Unstructured search on structured databases
暂无分享,去创建一个
Structured query languages such as SQL and XQUERY have been extensively studied in the database area. However, this model of structured search requires users to have prior knowledge of the database schemas and the query language, which places a heavy burden on ordinary users. To help them find information, we adopt the mode of unstructured search---users can just write natural language queries or a set of keywords to express their information needs without knowing the exact database schemas and using a structured query language. However, unstructured search model is primarily for text databases. It is non-trivial to apply it into structured databases.
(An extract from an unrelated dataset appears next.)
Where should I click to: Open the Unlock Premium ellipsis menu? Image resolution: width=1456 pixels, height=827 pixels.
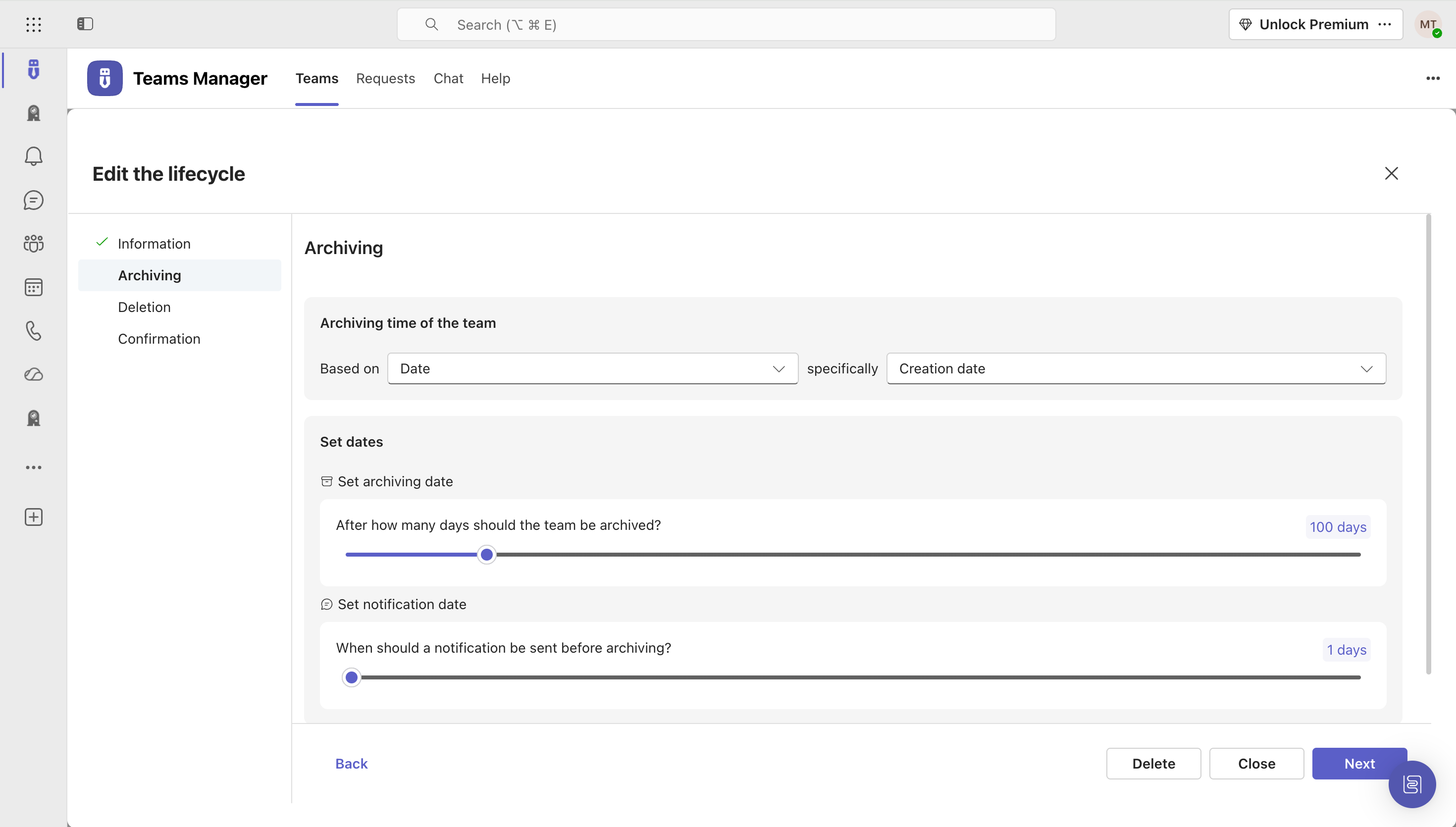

We identify two problems in unstructured search on structured databases. (1) Within an organization with a set of heterogeneous relational databases, we create a mediator on top of them. The mediator provides a natural language interface to ordinary users. (2) For a relational database, given a keyword query, generate answers (joining trees of tuples) with ranks: the higher an answer is ranked; the more relevant it is supposed to be with the query. This dissertation is the first work that gives a detailed description of an intranet mediator with a natural language interface for different applications. We present a general approach that selects the proper databases to answer given NLQs; we propose a graph-matching algorithm to match queries and databases; and experimental results are given to demonstrate the effectiveness of our solution. We are the first to conduct comprehensive experiments for the effectiveness problem for unstructured search in relational databases. We identify four new factors that are critical to the problem of search effectiveness in relational databases. We propose a novel ranking strategy to solve the effectiveness problem. Answers are returned with basic semantics. Experimental results show that our strategy is significantly better than existing works in effectiveness (77.4% better than related works and 16.3% better than Google).